За эти годы я сделалась гораздо суше и спокойнее. В спокойствии безотрадность окружающих пейзажей. В сухости – очень внутренней и не ощутимой внешне – единственно возможная реакция на мир и жизнь: я очень много приношу физической помощи – меньше нравственной – добро мне легче, чем зло, – я не знаю ни скупости, ни зависти, но жалость к человеку затухает с каждым днем. А любви к человеку не дано. Во имя чего его нужно любить?
26 мая, суббота
Вчера вечером – Ксения и Бутек. Ксения – первый раз за время моей болезни; ничего об этом не знала, дружба ее милая, но легкомысленная, я ее избаловала своим вниманием. Сидела у меня смущенная, оправдывалась, ругала себя и так далее. Я ее поддразнивала. В действительности же мне все равно.
Бутек зато приезжал очень часто и вчера был горд необычайно, когда я назвала его «верным другом». Притащил мне целый куст белой и лиловой сирени. Теперь у меня полная квартира сирени – и это чудесно.
С деньгами жутко. Никак не могу дополучить 200 рублей за французские статьи для Физико-технического института и 180 рублей для нашего Оргкомитета Балтийской конференции. Басова мудрит, злая, что заболела, а Шитц дурацки начинает мудрить тоже. Готовлю им приятнейшие слова.
У Ксении все по-старому: полуфлирты, кино, театры, новые платья, дача под Сестрорецком, августовская путевка в Хосту, книги и хороший умственный багаж, который зарастает и глохнет.

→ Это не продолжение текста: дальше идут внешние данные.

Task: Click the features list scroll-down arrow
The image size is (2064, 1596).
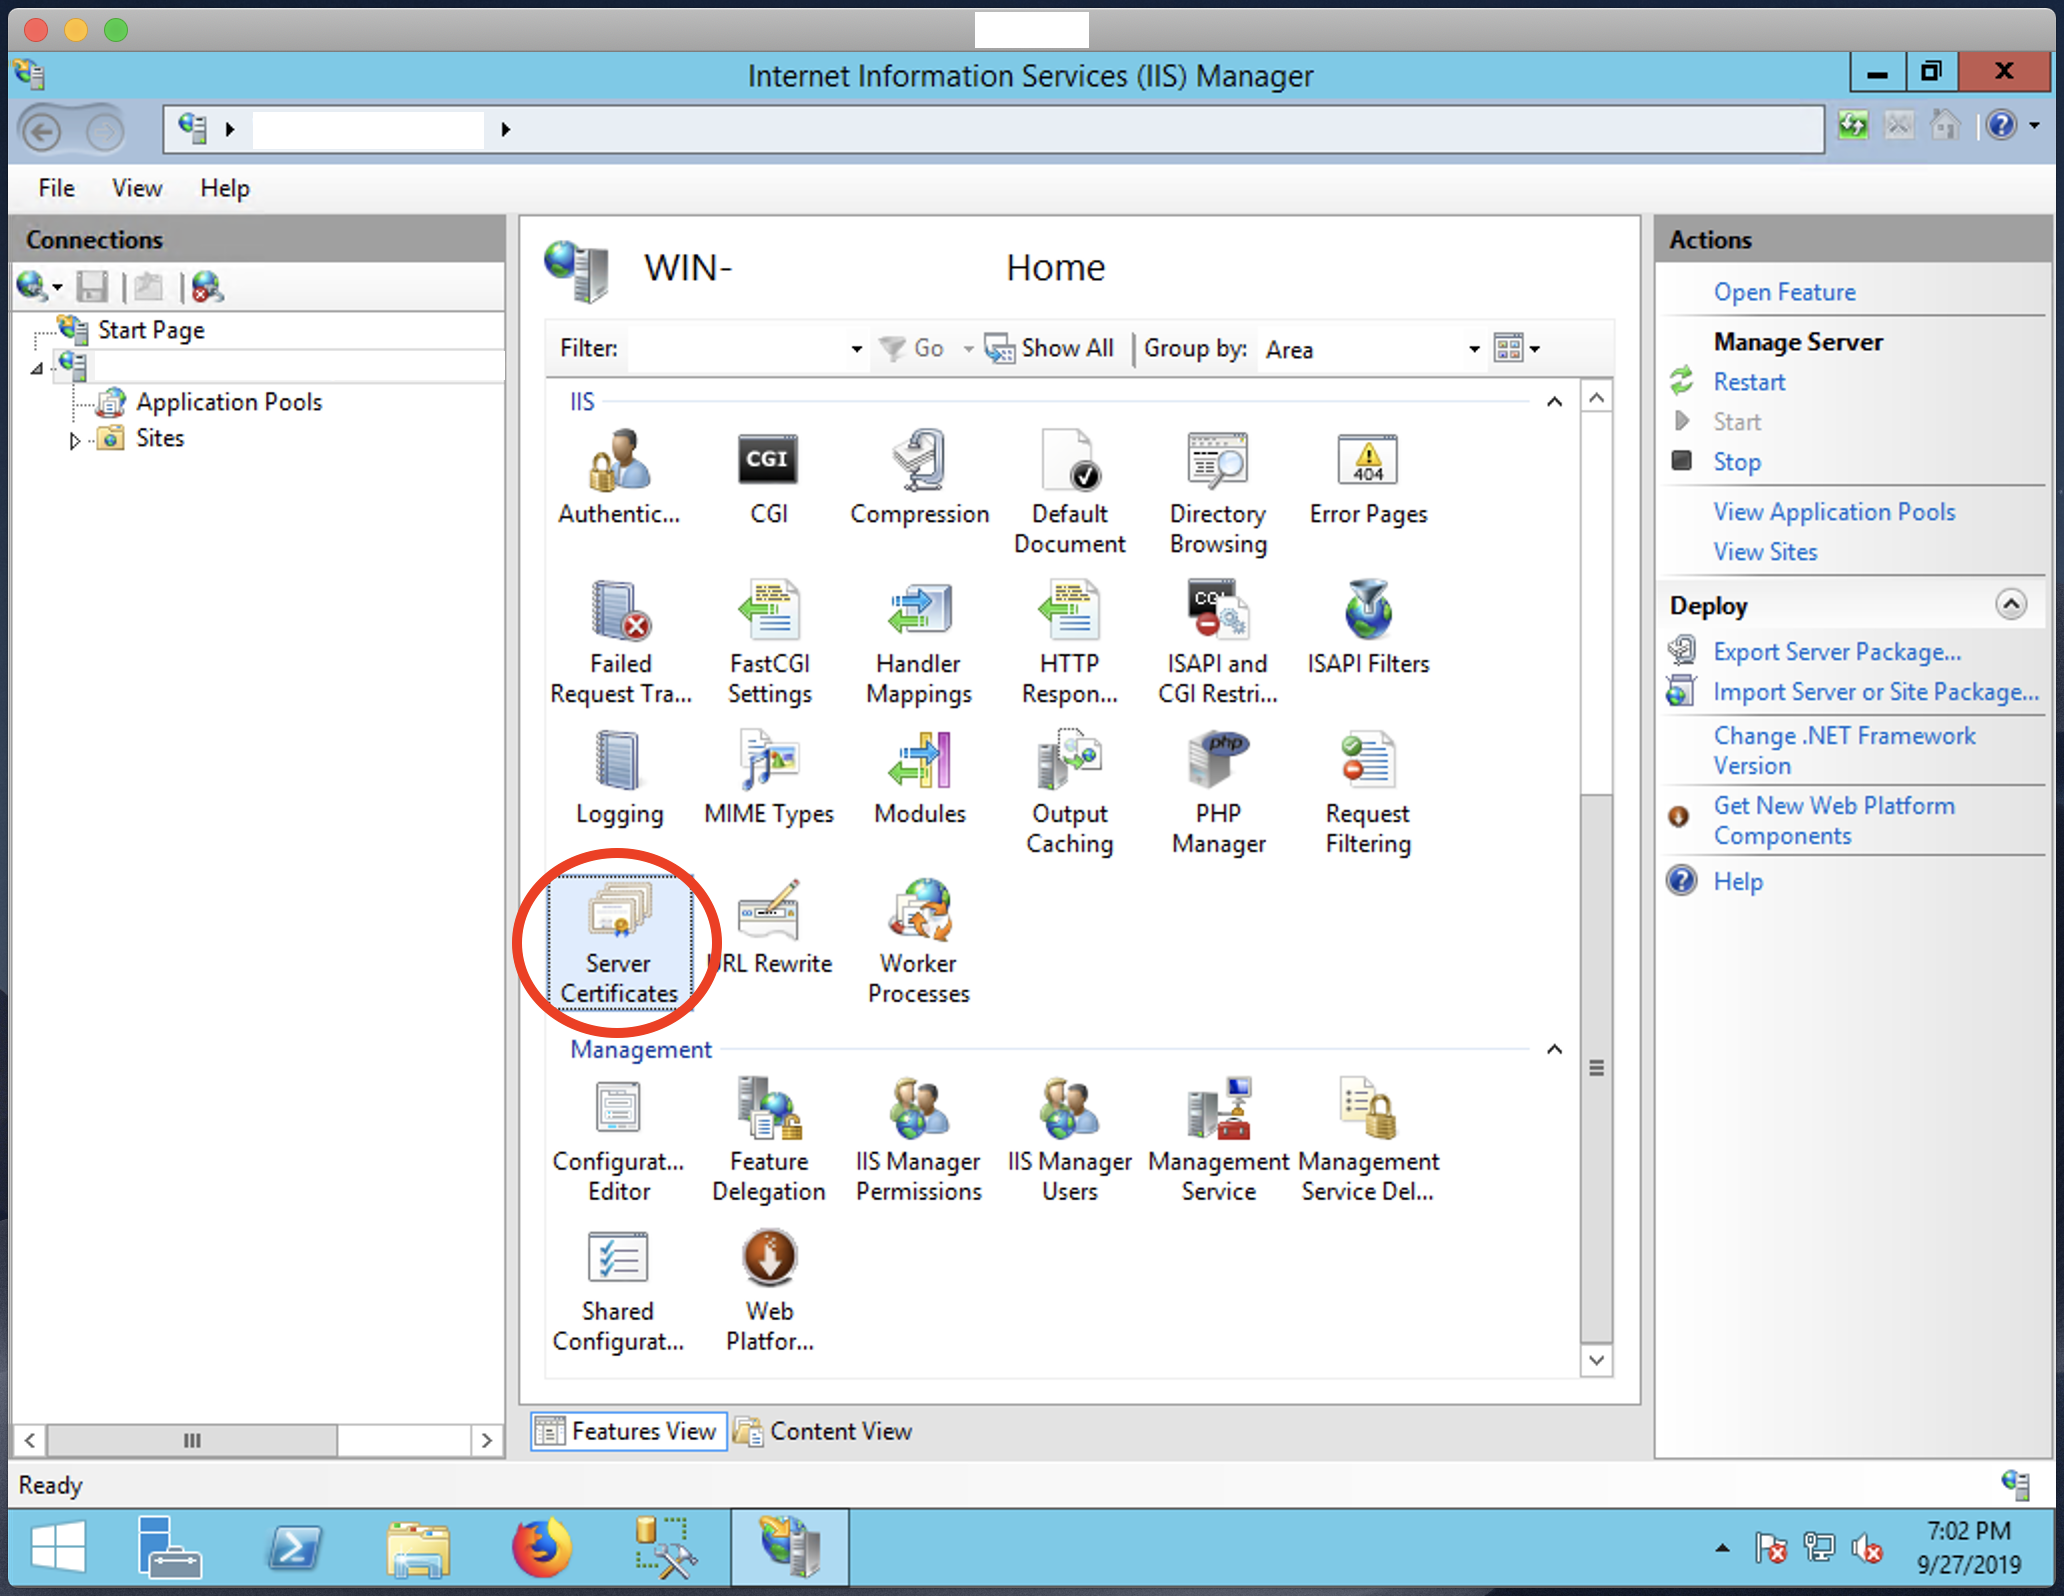Action: [x=1596, y=1360]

Позавчера – днем – Киса: очень люблю в ней и воспитанность, светскость, то, что Гермуш называл «милость» от слова «милый». Переменила комнату, очень довольна; муж ее уехал с какой-то экспедицией на Беломорканал. Рассказывала о смерти Евгения Германовича Бюргера: рак пищевода, гортани, дыхательных путей; задето было основание языка и, вероятно, мозжечок, потому что за несколько недель до смерти начал проявлять признаки душевной болезни – заговаривался; часами болтал вздор; живя на Полозовой улице, был уверен, что живет почему-то на Морской, и пытался убегать на Полозову – в купальном халате и ночных туфлях (одежду от него прятали). Его ловили на лестнице, в подъезде; он жаловался, что его утомляют посетители, хотя никто не приходил, – с такими призраками вел долгие громкие беседы, а приходили к нему ТОЛЬКО покойники, которых он вдруг начинал считать живыми. В больнице пробыл меньше суток и умер во сне, счастливый и уверенный, что завтра в горло вставят «трубку» и он будет совсем здоров.
Очень трудно представить себе, что его нет в живых: толстенький, маленький, кругленький, смешной и остроумный, выговаривающий «в» вместо «р» (пвавда, Бювгев, вадость!), влюбленный в Кису, влюбленный в меня, весь в личных неудачах, одинокий, эгоистичный, нелепый; страстная любовь к бегам, к литературе, ресторанам, беседы на психологические темы «с душой навыворот», гурманство, близкое к обжорству, водка, клетчатое пальто, палка с головой моржа, бесконечная папироса, падшие женщины, с которыми были самые дружеские, самые товарищеские отношения; странные браки, странные связи; тяга к остаткам «петербургского света», где его принимали как забавника, как шута, над которым можно было безнаказанно издеваться, но одновременно, в случае надобности, и пользоваться его услугами бесплатного юриста и поверенного. Все, что он говорил, было всегда смешно; все, что он делал, было тоже смешно; даже в момент похорон было смешно от глуповатых и неграмотных речей, и совсем трудно было удержаться от смеха, когда взвизгнула и подала оратору немыслимую реплику какая-то чужая, неизвестная особа из серии кладбищенских старух.